(Saved entries)
◇ ◇ ◇ ◇
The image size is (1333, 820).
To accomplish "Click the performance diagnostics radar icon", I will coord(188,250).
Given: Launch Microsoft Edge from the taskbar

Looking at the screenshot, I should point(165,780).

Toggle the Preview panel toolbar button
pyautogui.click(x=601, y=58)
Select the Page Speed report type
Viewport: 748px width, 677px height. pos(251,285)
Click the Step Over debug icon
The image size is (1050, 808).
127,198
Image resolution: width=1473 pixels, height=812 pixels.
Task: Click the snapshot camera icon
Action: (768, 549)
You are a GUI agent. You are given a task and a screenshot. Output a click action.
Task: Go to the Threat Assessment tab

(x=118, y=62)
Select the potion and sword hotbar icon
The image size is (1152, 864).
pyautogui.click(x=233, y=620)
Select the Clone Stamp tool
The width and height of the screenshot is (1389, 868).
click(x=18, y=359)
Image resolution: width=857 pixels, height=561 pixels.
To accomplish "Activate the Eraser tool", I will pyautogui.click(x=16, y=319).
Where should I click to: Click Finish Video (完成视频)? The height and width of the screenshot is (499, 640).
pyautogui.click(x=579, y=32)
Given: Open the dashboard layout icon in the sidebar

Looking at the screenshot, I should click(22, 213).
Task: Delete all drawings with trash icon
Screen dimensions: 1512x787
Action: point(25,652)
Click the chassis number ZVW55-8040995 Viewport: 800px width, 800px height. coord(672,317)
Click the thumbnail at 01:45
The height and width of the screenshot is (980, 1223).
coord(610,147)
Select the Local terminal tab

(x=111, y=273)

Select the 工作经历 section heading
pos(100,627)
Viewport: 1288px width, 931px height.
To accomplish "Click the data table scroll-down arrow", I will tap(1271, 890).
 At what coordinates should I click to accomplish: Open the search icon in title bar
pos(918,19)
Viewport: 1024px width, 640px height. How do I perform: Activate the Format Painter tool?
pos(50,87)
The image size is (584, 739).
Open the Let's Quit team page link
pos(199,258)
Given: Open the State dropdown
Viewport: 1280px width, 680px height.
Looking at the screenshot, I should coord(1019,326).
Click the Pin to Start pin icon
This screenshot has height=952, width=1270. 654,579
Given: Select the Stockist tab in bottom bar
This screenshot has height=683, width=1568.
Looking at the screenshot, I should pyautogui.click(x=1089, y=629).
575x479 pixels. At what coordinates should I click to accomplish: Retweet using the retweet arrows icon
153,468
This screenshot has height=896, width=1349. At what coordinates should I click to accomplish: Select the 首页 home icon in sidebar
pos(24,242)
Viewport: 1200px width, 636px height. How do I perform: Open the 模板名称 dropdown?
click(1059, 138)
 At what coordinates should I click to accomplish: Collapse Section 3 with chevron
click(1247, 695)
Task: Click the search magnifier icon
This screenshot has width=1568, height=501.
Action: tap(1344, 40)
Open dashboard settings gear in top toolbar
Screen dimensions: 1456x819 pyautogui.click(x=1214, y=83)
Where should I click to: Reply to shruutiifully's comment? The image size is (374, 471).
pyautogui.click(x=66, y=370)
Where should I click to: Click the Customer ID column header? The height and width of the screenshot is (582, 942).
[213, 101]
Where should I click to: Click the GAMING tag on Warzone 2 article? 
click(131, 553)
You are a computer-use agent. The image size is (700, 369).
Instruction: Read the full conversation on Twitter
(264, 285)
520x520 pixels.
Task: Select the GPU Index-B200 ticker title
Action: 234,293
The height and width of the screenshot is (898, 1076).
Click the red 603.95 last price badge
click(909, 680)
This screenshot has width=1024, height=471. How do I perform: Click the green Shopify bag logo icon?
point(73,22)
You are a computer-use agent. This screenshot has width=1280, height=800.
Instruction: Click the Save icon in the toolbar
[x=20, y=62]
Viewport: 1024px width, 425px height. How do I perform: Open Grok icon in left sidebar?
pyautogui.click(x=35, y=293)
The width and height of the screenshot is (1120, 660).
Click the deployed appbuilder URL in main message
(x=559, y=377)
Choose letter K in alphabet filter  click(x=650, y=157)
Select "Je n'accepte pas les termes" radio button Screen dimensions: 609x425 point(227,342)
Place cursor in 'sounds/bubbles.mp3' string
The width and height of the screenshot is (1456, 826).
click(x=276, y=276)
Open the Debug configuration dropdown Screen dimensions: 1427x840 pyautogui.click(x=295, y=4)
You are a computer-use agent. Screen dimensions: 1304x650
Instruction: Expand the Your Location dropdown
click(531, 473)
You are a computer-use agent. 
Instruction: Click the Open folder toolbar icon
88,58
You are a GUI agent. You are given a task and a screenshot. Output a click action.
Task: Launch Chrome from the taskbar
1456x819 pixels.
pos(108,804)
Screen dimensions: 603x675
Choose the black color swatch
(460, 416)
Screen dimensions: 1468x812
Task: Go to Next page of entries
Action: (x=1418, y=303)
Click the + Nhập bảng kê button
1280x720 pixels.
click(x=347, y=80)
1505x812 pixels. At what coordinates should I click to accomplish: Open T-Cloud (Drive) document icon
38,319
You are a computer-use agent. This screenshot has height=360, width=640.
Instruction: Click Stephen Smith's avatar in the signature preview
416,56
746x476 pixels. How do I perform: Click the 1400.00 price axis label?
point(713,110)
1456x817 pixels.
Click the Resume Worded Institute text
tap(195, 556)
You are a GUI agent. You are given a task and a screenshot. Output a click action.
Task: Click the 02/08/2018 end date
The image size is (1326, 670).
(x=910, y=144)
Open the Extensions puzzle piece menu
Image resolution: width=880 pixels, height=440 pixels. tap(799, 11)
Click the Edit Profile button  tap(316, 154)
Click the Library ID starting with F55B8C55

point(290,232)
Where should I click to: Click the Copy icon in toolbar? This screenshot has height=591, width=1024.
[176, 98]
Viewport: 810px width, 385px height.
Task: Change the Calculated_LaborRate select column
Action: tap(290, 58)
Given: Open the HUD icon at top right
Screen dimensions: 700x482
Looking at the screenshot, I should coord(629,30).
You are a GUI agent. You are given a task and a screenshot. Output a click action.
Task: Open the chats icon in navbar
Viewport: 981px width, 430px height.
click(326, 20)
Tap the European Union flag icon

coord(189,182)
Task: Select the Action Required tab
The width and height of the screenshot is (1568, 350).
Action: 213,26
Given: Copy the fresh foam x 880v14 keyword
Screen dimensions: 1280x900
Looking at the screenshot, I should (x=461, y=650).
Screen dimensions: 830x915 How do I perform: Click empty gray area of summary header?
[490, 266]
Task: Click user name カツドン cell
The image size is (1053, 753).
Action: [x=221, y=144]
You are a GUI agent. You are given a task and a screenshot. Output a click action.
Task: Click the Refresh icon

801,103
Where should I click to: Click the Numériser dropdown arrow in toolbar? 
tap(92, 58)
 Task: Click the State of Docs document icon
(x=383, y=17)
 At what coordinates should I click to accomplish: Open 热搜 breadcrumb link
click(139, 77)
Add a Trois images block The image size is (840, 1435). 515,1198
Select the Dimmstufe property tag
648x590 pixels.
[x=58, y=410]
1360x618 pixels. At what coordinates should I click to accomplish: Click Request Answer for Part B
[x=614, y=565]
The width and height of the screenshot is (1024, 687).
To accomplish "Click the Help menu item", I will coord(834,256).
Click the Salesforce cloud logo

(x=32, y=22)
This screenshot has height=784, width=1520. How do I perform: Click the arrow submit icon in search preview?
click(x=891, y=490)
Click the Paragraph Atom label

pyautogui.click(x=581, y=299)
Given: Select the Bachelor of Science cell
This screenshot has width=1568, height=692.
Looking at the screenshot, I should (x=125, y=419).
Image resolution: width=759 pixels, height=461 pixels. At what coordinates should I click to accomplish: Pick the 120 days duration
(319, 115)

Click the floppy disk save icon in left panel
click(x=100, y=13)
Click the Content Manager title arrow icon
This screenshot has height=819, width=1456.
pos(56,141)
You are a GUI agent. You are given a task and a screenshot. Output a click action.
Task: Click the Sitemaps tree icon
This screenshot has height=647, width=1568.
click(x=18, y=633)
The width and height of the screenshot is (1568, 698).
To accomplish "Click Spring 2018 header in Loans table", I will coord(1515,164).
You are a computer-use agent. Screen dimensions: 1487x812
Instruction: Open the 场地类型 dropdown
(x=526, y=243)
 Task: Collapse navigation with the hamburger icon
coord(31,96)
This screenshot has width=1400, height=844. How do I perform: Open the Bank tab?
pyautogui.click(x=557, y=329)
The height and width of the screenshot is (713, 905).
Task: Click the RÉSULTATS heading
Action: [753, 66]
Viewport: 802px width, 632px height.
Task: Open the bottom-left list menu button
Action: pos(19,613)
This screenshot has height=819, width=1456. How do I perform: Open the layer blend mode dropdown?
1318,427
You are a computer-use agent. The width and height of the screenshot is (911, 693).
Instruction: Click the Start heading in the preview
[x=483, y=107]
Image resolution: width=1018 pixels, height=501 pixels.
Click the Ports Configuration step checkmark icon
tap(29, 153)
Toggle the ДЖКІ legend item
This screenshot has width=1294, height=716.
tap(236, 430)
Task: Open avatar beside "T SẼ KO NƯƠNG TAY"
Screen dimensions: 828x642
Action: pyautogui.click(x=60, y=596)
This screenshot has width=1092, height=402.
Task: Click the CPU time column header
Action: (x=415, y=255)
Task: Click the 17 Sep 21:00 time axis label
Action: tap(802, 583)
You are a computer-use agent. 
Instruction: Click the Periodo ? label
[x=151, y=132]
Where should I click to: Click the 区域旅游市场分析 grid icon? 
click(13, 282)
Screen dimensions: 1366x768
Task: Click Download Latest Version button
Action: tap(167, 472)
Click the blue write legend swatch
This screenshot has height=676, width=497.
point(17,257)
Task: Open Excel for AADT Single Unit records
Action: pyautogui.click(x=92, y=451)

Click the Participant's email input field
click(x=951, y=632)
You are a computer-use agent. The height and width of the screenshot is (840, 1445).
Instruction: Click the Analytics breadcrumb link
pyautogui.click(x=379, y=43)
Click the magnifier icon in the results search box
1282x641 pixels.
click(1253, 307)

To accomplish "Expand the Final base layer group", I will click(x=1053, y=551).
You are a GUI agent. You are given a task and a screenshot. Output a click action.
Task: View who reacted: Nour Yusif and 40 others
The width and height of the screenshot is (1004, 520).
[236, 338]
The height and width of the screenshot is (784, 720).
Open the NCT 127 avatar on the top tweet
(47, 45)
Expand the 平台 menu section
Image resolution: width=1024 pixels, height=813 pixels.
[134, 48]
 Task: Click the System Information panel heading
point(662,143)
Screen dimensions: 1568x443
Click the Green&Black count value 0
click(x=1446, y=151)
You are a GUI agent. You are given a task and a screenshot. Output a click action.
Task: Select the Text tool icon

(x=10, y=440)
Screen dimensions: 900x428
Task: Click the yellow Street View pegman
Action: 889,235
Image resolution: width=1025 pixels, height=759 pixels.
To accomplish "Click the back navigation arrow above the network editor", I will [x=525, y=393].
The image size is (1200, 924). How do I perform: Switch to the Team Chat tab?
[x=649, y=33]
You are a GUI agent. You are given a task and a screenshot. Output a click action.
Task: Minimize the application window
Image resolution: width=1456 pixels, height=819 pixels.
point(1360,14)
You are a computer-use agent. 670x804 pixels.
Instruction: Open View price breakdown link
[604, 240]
◇ ◇ ◇ ◇
Output the lines of the listing above as a numbered list, starting with its first line and going on through the line containing "Viewport: 748px width, 677px", with both included and blank lines omitted. Give only those lines.

[Worked answer]:
1. The image size is (1333, 820).
2. To accomplish "Click the performance diagnostics radar icon", I will coord(188,250).
3. Given: Launch Microsoft Edge from the taskbar
4. Looking at the screenshot, I should point(165,780).
5. Toggle the Preview panel toolbar button
6. pyautogui.click(x=601, y=58)
7. Select the Page Speed report type
8. Viewport: 748px width, 677px height. pos(251,285)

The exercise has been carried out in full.